[Data shown — start]

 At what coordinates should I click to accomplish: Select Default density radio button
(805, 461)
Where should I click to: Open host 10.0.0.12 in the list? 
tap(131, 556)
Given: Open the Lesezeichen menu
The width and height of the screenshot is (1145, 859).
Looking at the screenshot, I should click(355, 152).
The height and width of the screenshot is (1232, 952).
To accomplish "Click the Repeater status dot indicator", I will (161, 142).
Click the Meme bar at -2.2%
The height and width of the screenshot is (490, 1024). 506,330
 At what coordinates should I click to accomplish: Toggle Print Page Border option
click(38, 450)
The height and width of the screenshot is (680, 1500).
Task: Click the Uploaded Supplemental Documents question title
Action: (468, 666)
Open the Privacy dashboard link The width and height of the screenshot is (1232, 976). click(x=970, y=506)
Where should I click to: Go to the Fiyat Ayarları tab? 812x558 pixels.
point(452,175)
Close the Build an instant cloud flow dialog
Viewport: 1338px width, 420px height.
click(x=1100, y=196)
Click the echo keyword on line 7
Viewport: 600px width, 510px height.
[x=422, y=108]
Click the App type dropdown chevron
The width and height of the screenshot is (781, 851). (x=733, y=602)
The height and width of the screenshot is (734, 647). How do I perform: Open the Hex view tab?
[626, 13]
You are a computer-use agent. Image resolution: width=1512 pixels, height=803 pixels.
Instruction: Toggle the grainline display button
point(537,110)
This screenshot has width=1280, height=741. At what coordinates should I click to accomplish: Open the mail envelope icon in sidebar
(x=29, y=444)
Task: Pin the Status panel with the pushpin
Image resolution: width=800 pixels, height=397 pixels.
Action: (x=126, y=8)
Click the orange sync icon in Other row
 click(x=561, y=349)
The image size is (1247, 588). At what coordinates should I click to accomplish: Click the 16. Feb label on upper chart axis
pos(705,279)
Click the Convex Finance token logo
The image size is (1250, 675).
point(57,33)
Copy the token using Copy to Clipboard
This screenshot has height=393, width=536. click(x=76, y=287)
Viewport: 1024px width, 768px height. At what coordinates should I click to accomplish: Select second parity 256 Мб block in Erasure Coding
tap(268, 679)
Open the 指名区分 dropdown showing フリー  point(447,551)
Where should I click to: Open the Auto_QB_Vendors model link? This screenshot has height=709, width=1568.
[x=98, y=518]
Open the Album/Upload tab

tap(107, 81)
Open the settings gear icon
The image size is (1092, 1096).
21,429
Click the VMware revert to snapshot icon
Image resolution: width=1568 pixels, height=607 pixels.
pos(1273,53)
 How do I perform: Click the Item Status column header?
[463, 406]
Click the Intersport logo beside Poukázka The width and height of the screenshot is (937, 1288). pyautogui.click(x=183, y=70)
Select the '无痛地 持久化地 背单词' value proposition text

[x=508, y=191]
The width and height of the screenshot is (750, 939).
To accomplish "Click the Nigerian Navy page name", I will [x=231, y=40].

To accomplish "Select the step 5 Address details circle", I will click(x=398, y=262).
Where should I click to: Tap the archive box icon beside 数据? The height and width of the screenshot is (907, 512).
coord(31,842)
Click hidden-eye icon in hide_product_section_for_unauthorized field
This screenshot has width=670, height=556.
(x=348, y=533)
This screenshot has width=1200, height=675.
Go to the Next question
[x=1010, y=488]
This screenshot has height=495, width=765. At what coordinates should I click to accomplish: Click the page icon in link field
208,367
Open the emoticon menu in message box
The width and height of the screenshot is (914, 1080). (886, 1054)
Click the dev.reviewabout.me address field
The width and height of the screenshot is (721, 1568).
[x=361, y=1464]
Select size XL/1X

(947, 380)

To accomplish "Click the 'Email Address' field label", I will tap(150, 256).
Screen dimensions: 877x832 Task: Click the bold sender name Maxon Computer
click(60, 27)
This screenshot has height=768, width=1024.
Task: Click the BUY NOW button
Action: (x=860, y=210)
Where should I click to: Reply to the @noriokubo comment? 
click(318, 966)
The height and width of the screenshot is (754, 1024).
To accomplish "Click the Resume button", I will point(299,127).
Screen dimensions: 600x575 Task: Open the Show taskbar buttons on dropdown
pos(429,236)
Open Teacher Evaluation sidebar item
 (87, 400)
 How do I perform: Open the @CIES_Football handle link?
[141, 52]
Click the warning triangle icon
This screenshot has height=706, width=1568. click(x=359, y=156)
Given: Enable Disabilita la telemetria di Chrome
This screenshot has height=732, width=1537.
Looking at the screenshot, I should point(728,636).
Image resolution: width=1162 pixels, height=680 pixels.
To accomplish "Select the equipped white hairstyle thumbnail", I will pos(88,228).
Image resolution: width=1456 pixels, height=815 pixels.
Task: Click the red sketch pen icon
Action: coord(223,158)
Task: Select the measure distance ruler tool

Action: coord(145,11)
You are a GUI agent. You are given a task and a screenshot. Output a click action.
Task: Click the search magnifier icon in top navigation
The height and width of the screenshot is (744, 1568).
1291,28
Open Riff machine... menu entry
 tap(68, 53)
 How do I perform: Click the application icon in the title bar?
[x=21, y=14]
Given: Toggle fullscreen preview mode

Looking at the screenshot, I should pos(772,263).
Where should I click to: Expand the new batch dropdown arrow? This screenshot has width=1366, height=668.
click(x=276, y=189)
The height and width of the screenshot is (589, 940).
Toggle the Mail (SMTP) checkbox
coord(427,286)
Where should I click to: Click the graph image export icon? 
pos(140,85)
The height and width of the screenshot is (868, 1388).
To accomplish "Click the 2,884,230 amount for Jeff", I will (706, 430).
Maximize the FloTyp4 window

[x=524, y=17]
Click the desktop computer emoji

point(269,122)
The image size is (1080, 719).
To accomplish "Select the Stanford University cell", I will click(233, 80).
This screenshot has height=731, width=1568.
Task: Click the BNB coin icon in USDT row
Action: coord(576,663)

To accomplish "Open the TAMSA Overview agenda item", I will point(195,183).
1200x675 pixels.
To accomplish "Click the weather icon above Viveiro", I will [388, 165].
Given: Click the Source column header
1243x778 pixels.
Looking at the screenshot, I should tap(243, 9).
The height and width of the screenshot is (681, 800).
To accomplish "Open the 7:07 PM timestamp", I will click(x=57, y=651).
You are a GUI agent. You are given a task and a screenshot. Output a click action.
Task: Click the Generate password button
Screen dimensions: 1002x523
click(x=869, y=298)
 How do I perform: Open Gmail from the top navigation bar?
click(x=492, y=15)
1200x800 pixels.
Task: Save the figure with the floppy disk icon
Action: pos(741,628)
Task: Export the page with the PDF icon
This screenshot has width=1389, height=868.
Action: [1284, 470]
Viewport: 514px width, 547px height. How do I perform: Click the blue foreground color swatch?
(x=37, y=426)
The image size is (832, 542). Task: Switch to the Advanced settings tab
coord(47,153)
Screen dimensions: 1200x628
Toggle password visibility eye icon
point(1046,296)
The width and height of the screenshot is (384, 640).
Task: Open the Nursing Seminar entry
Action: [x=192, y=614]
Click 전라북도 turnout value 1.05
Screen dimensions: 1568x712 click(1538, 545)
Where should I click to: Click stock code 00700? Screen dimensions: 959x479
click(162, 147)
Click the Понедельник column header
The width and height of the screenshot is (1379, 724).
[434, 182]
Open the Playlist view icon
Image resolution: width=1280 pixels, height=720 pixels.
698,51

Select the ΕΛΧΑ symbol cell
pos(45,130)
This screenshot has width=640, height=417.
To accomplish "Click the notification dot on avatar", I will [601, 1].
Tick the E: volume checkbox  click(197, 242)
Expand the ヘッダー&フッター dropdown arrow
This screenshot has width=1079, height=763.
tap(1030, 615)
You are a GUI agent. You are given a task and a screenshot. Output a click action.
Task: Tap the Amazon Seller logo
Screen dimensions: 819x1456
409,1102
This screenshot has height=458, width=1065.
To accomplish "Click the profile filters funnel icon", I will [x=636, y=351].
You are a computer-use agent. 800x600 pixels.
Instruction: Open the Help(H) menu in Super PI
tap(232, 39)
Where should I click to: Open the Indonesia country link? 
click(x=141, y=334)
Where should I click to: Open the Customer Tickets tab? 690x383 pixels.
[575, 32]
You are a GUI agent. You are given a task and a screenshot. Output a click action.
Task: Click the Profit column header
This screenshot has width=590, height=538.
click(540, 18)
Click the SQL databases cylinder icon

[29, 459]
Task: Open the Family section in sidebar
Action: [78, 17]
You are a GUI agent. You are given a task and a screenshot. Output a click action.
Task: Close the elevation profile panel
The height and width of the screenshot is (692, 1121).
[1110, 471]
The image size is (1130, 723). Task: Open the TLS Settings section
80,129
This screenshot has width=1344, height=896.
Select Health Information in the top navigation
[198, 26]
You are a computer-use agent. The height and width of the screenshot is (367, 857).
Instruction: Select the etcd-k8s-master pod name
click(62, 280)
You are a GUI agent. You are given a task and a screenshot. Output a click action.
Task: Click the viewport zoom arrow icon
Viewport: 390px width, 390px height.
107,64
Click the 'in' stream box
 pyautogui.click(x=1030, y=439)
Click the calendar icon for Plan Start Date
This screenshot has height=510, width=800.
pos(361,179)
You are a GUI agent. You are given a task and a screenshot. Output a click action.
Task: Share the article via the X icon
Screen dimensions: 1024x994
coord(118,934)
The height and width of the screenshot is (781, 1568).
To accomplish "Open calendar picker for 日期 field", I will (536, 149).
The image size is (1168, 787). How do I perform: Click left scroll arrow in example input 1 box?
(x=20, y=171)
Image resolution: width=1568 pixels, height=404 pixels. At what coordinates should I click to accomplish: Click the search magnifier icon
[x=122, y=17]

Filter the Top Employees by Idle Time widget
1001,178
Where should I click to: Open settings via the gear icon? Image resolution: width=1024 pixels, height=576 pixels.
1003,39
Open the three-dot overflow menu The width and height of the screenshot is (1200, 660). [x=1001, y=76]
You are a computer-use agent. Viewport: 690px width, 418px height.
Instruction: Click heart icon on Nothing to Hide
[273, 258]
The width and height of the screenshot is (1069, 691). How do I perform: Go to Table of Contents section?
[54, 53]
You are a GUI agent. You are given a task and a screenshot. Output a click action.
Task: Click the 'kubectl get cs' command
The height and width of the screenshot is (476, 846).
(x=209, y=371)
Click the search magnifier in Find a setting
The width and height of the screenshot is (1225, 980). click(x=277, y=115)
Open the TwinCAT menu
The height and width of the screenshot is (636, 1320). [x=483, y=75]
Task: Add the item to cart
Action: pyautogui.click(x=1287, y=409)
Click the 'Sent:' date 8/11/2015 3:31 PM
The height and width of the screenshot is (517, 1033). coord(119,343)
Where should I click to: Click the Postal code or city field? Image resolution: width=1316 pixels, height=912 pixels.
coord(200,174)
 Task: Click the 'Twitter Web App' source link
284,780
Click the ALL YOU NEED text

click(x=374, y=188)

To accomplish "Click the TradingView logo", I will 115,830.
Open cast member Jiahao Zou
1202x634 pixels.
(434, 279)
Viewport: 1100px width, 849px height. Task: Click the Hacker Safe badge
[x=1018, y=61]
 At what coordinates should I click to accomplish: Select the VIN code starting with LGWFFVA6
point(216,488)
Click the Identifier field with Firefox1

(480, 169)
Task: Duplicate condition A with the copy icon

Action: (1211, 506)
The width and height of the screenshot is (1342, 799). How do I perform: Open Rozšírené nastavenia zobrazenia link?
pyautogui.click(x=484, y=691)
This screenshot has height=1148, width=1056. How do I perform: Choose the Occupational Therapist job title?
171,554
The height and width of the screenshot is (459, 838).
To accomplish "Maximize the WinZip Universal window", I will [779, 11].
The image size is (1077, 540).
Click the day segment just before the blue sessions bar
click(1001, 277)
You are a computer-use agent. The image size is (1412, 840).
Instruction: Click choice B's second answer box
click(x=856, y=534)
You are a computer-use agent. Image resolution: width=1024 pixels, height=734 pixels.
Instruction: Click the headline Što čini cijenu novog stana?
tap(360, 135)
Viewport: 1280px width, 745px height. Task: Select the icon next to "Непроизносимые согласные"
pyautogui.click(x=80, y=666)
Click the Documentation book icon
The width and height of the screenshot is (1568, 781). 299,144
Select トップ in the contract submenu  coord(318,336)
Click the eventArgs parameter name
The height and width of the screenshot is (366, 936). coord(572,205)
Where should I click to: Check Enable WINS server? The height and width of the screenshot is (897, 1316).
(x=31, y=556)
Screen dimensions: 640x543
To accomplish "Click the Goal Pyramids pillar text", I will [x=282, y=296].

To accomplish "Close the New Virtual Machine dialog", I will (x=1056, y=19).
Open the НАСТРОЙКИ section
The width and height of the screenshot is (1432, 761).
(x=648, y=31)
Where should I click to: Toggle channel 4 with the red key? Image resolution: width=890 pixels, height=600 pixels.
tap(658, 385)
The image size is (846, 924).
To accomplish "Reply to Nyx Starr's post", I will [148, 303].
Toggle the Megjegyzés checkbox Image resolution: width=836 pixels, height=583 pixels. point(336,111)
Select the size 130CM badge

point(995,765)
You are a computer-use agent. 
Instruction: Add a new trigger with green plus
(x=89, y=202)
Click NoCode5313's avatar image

[Data shown — finish]

- _Activity_: From the data above, return every line from the line that has "Where should I click to: Expand" up to and including the line that has "The image size is (1080, 719).", exactly.

- _Exercise result_:
Where should I click to: Expand the new batch dropdown arrow? This screenshot has width=1366, height=668.
click(x=276, y=189)
The height and width of the screenshot is (589, 940).
Toggle the Mail (SMTP) checkbox
coord(427,286)
Where should I click to: Click the graph image export icon? 
pos(140,85)
The height and width of the screenshot is (868, 1388).
To accomplish "Click the 2,884,230 amount for Jeff", I will (706, 430).
Maximize the FloTyp4 window

[x=524, y=17]
Click the desktop computer emoji

point(269,122)
The image size is (1080, 719).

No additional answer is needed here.